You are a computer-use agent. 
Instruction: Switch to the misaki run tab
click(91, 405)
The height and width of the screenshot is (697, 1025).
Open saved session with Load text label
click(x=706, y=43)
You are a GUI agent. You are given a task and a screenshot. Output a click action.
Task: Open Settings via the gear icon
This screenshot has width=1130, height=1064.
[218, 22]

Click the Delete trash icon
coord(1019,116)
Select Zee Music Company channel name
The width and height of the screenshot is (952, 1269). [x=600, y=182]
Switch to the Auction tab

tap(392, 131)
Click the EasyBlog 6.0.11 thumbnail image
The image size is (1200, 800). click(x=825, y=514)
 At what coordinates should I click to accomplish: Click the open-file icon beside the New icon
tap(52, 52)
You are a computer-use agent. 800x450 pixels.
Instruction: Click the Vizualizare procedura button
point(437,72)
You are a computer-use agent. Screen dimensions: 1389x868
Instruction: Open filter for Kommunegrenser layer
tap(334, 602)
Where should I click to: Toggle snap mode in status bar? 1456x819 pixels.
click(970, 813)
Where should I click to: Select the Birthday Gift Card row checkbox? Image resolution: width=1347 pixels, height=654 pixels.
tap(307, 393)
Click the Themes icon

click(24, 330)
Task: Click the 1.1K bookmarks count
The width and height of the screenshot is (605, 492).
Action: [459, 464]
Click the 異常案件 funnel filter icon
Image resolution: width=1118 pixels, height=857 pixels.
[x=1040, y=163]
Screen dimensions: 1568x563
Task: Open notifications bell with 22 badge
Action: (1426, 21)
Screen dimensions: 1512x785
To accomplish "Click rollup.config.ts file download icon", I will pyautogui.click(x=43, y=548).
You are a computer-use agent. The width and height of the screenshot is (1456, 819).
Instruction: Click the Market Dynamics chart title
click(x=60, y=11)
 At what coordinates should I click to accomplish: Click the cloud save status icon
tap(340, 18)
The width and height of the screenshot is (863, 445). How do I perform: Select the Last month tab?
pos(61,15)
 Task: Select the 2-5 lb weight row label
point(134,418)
====================
Exercise objective: Can you put the stretch from the line containing "Click the Themes icon" through the end of the records into a numbered list, leaving out any blank lines?

Reply to the exercise:
1. Click the Themes icon
2. click(24, 330)
3. Task: Click the 1.1K bookmarks count
4. The width and height of the screenshot is (605, 492).
5. Action: [459, 464]
6. Click the 異常案件 funnel filter icon
7. Image resolution: width=1118 pixels, height=857 pixels.
8. [x=1040, y=163]
9. Screen dimensions: 1568x563
10. Task: Open notifications bell with 22 badge
11. Action: (1426, 21)
12. Screen dimensions: 1512x785
13. To accomplish "Click rollup.config.ts file download icon", I will pyautogui.click(x=43, y=548).
14. You are a computer-use agent. The width and height of the screenshot is (1456, 819).
15. Instruction: Click the Market Dynamics chart title
16. click(x=60, y=11)
17.  At what coordinates should I click to accomplish: Click the cloud save status icon
18. tap(340, 18)
19. The width and height of the screenshot is (863, 445). How do I perform: Select the Last month tab?
20. pos(61,15)
21.  Task: Select the 2-5 lb weight row label
22. point(134,418)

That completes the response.